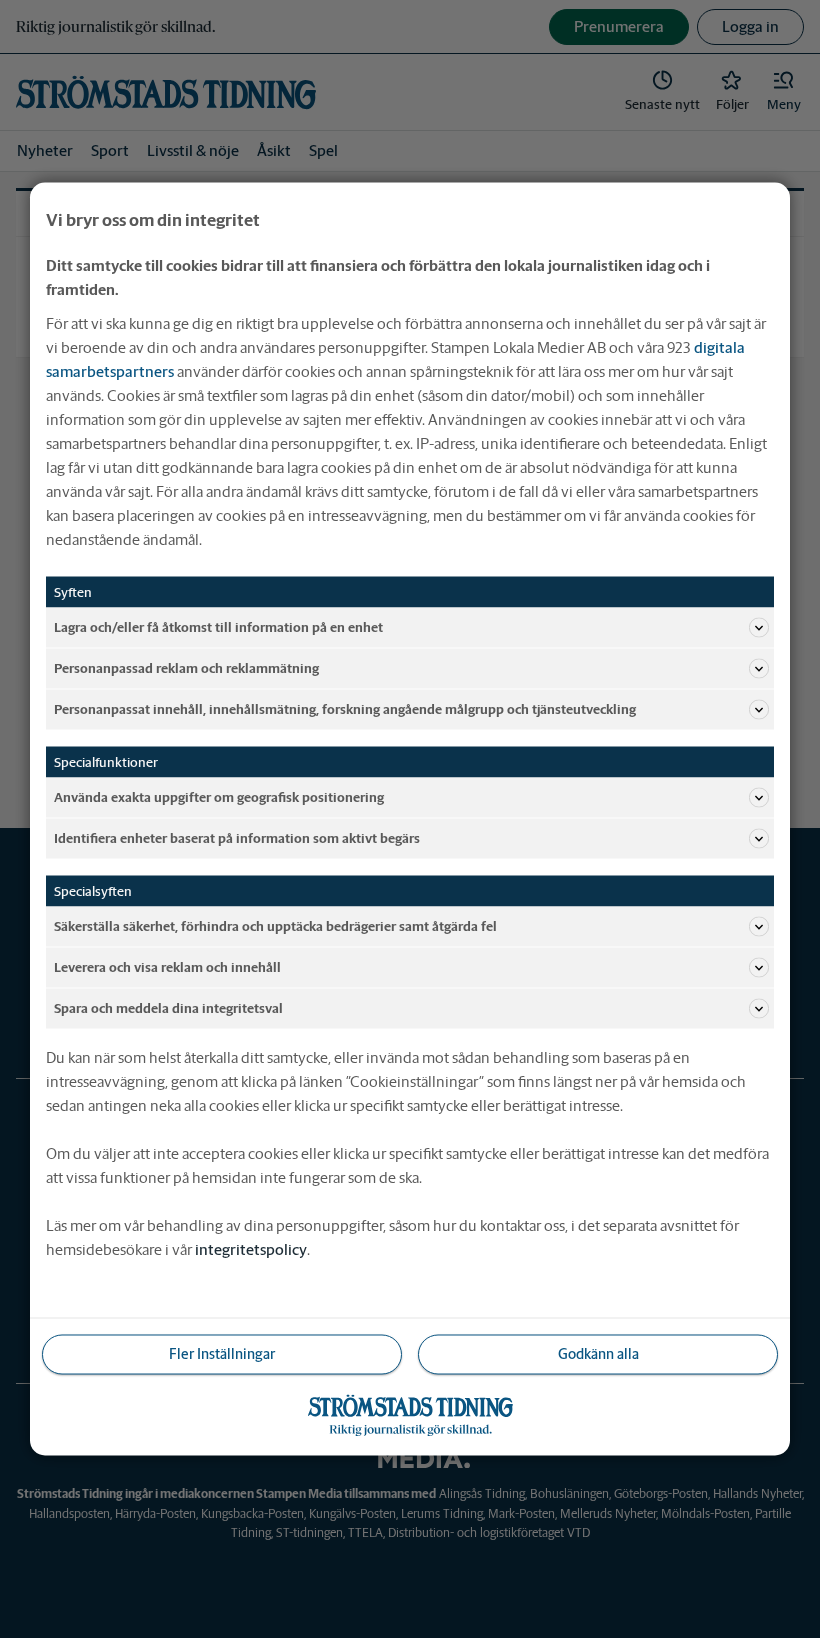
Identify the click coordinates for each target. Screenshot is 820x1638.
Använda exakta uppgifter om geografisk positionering (219, 796)
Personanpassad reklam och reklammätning (186, 667)
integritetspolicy (251, 1249)
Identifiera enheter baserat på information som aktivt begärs (237, 837)
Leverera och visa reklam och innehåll (167, 966)
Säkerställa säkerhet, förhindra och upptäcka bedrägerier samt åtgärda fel (275, 925)
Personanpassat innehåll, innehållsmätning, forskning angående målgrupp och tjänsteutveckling (345, 708)
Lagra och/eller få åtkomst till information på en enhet (218, 626)
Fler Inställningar (222, 1354)
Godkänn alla (598, 1354)
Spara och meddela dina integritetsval (168, 1007)
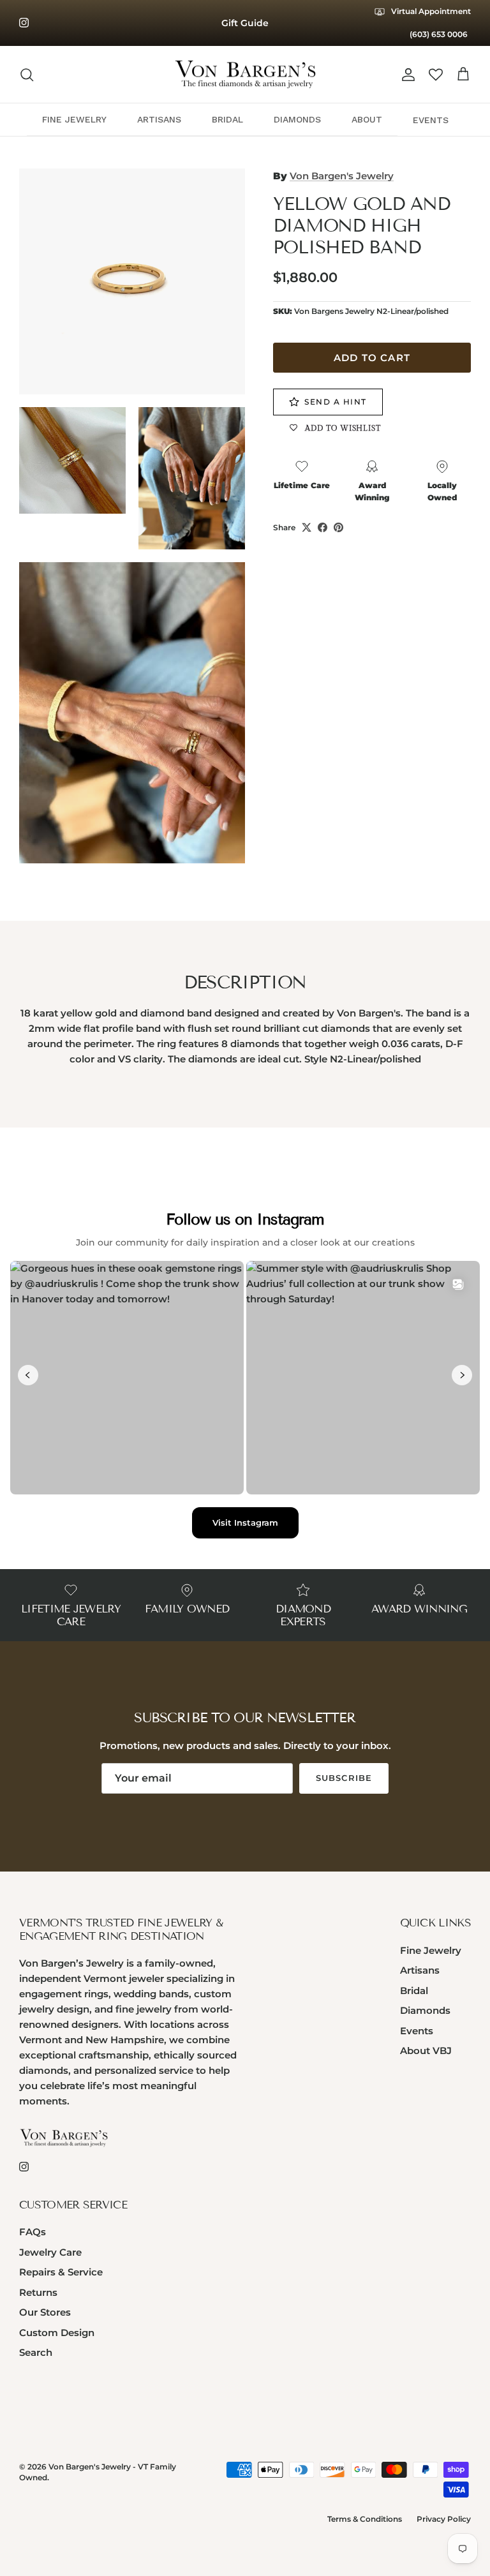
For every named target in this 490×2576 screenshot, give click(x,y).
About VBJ (426, 2050)
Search (35, 2352)
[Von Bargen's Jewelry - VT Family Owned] (245, 75)
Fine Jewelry (430, 1950)
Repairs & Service (61, 2272)
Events (416, 2031)
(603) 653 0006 (439, 34)
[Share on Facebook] (322, 527)
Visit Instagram (245, 1522)
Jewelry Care (50, 2252)
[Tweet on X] (306, 527)
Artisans (420, 1970)
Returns (38, 2292)
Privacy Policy (444, 2519)
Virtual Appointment (430, 11)
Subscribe (343, 1778)
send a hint (335, 401)
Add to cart (372, 358)
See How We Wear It (245, 26)
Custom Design (56, 2333)
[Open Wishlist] (436, 75)
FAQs (32, 2232)
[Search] (26, 74)
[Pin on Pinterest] (338, 527)
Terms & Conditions (364, 2519)
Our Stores (45, 2312)
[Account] (406, 74)
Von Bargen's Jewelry (342, 176)
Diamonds (425, 2010)
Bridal (414, 1990)
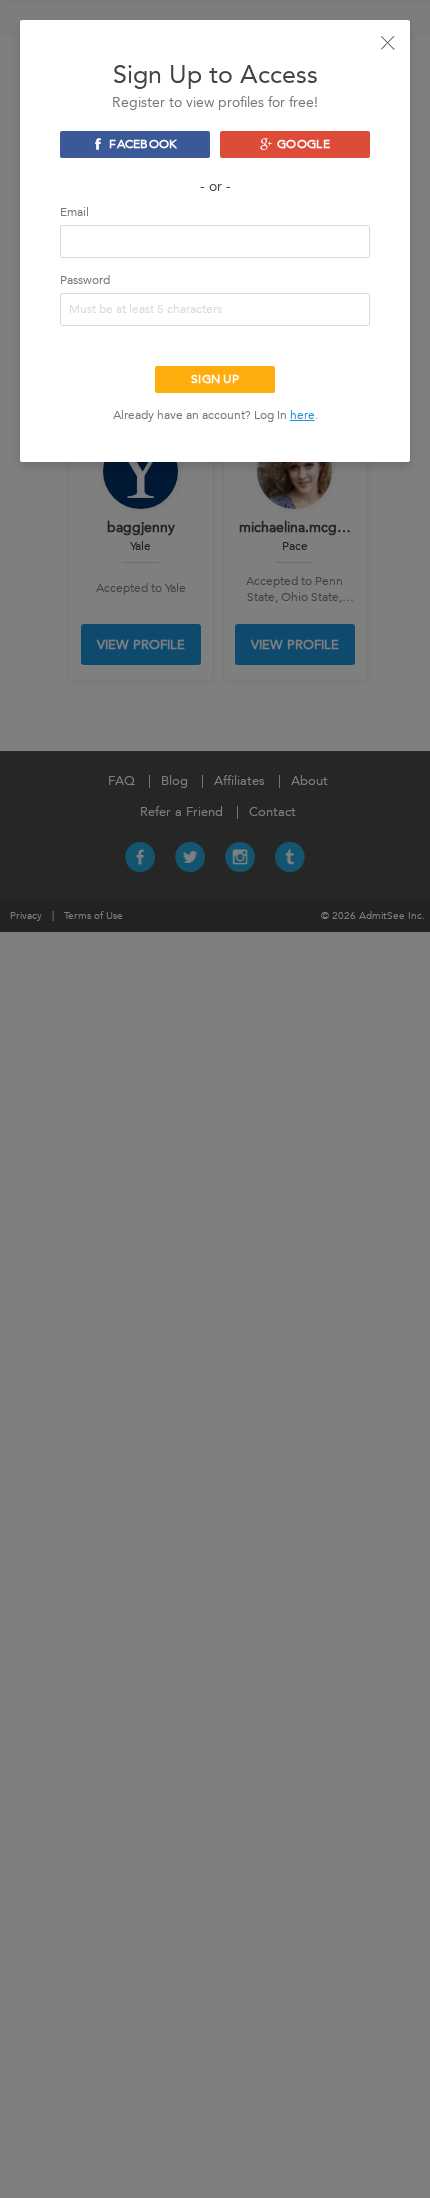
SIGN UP (215, 379)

....................

__About this task__: Pick every line of the data that includes the string "click".

__Solution for this problem__:
Identify the click coordinates for each target. Screenshot is 820x1638.
For every named target in this 490×2576 screenshot, give click(x,y).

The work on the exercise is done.